Text passage:
The expression UNORDERED(Expr) may return any permutation of the sequence
returned by Expr. For example, when applying UNORDERED to the
join-query [2.7 Join], the result may be either ordered as in
[2.7 Join] or as below:
UNORDERED(
FOR $b IN $bib0/book, $r IN $review0/book
WHERE $b/title/data() = $r/title/data() RETURN
<book> { $b/title, $b/author, $r/review } </book>
)
==> (<book>
<title>XML Query</title>
<author>Fernandez</author>
<author>Suciu</author>
<review>This is great!</review>
</book>,
<book>
<title>Data on the Web</title>
<author>Abiteboul</author>
<author>Buneman</author>
<author>Suciu</author>
<review>A darn fine book.</review>
</book>)
: ELEMENT book (
ELEMENT title (xs:string),
ELEMENT author (xs:string)+,
ELEMENT review (xs:string)
)*
The expression UNORDERED(Expr) satisfies some useful laws that can be used for
optimization. E.g., UNORDERED distributes over FOR,
and nested FOR expressions on UNORDERED
expressions are
commutative; see also Rules 12--18 in [A.2 Laws].
On this basis joins can be commuted, i.e., switching the
inner FOR expression with the outer FOR expression,
does not change the semantics of the above query:
UNORDERED(
FOR $r IN $review0/book, $b IN $bib0/book
WHERE $b/title/data() = $r/title/data() RETURN
<book> { $b/title, $b/author, $r/review } </book>
)
Note that unordered sequences are currently not distinguished from ordered
sequences at type level. This is mainly for two reasons: (1) XML Schema does not distinguish
between unordered sequences and ordered sequences and (2) the distinction requires to
overload all built-in operators for sequences, such as FOR, DISTINCT,
as well as user defined functions on sequences.
Many of the previous queries select values and return them or use them in the construction of new values. Once a value is selected, however, the previous queries do not access the original source of the selected value, i.e., the document or hierarchy of elements in which the selected value is contained. It is sometimes useful, however, to access or preserve the original context of selected nodes.

Dataset:
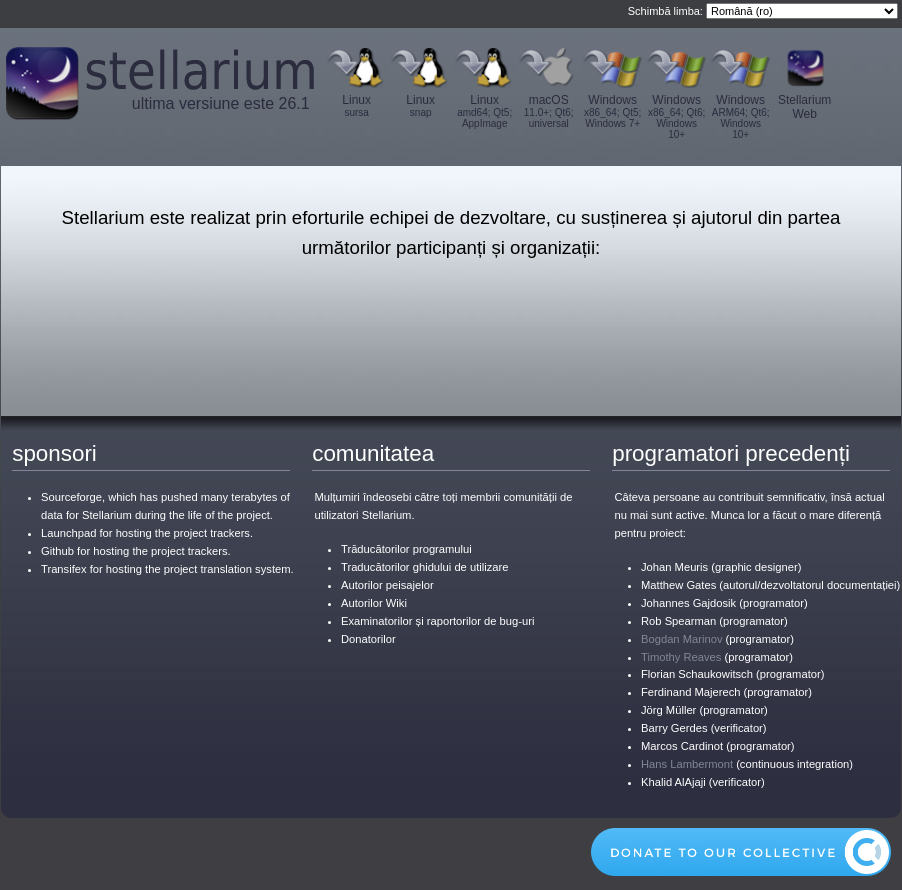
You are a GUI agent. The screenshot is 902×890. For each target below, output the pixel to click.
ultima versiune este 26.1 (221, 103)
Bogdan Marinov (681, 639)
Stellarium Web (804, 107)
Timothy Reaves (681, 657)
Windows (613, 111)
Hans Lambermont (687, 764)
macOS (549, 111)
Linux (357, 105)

Tasks to complete:
A - In the text passage on the UNORDERED expression, what may UNORDERED(Expr) return?
B - Reproduce all of the records with "target" switched to "label", keeping everything else unchanged and omitting the pictures.

Replies:
A - Any permutation of the sequence returned by Expr.

B -
You are a GUI agent. The screenshot is 902×890. For each label below, output the pixel to click.
ultima versiune este 26.1 (221, 103)
Bogdan Marinov (681, 639)
Stellarium Web (804, 107)
Timothy Reaves (681, 657)
Windows (613, 111)
Hans Lambermont (687, 764)
macOS (549, 111)
Linux (357, 105)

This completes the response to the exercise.